[Opening Material provided section]

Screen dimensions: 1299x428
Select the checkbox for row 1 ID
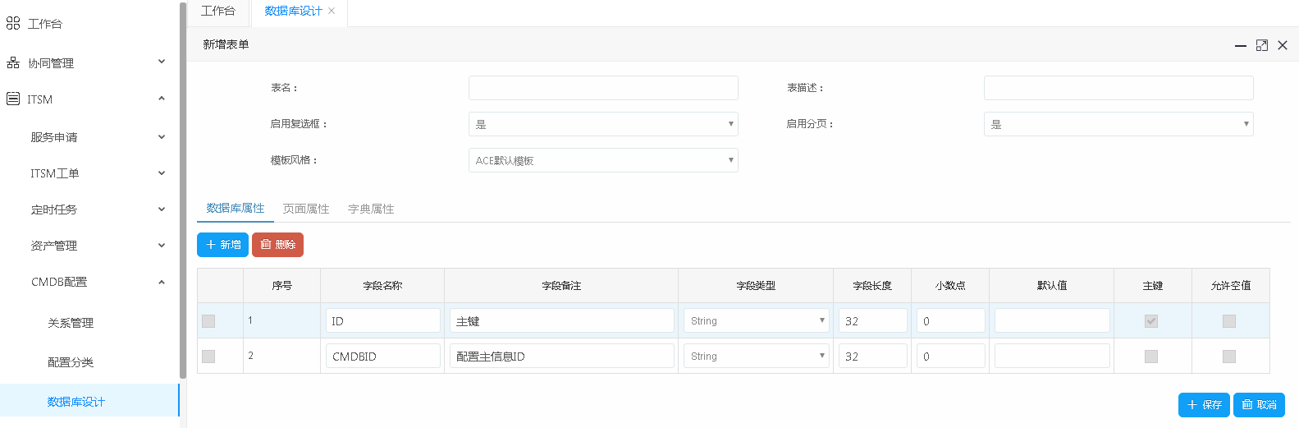[208, 321]
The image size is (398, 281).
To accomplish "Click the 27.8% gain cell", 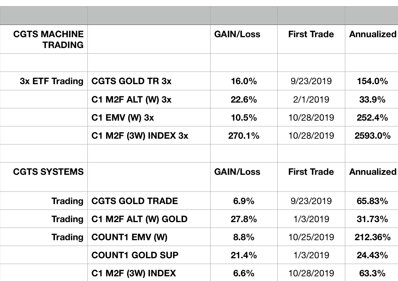I will (x=244, y=219).
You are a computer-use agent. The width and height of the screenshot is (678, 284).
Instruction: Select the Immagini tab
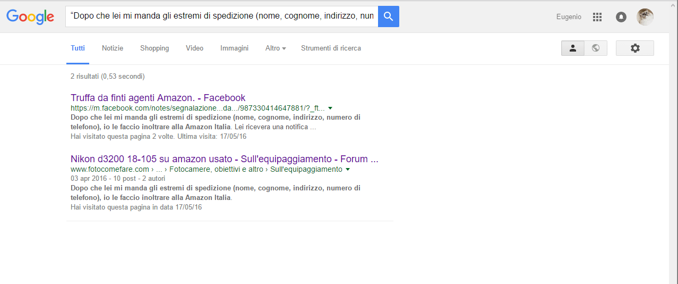tap(234, 48)
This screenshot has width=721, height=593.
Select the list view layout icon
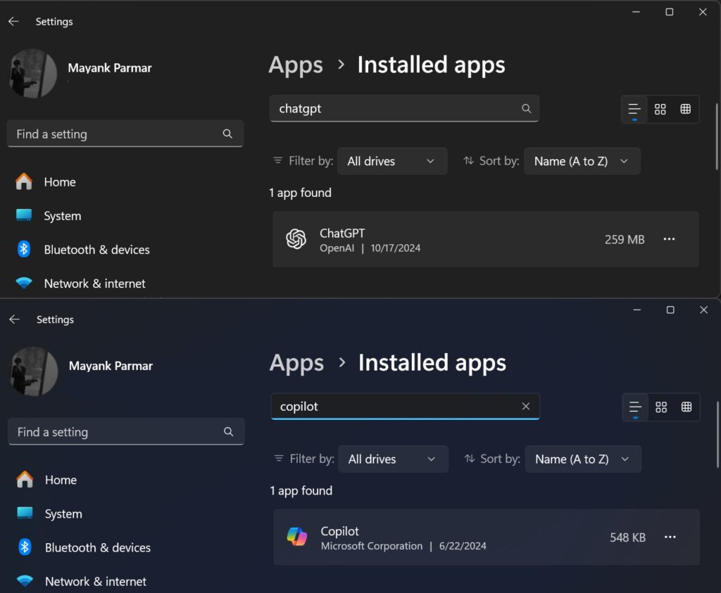633,109
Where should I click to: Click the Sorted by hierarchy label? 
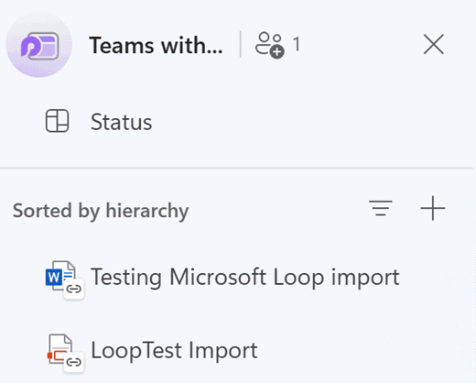(x=101, y=211)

[Closing Material provided section]

### About this task
Wherever the string "height" appears in a line of the records, copy that line.

### The answer
You are a computer-use agent. The width and height of the screenshot is (678, 284).
This screenshot has width=721, height=593.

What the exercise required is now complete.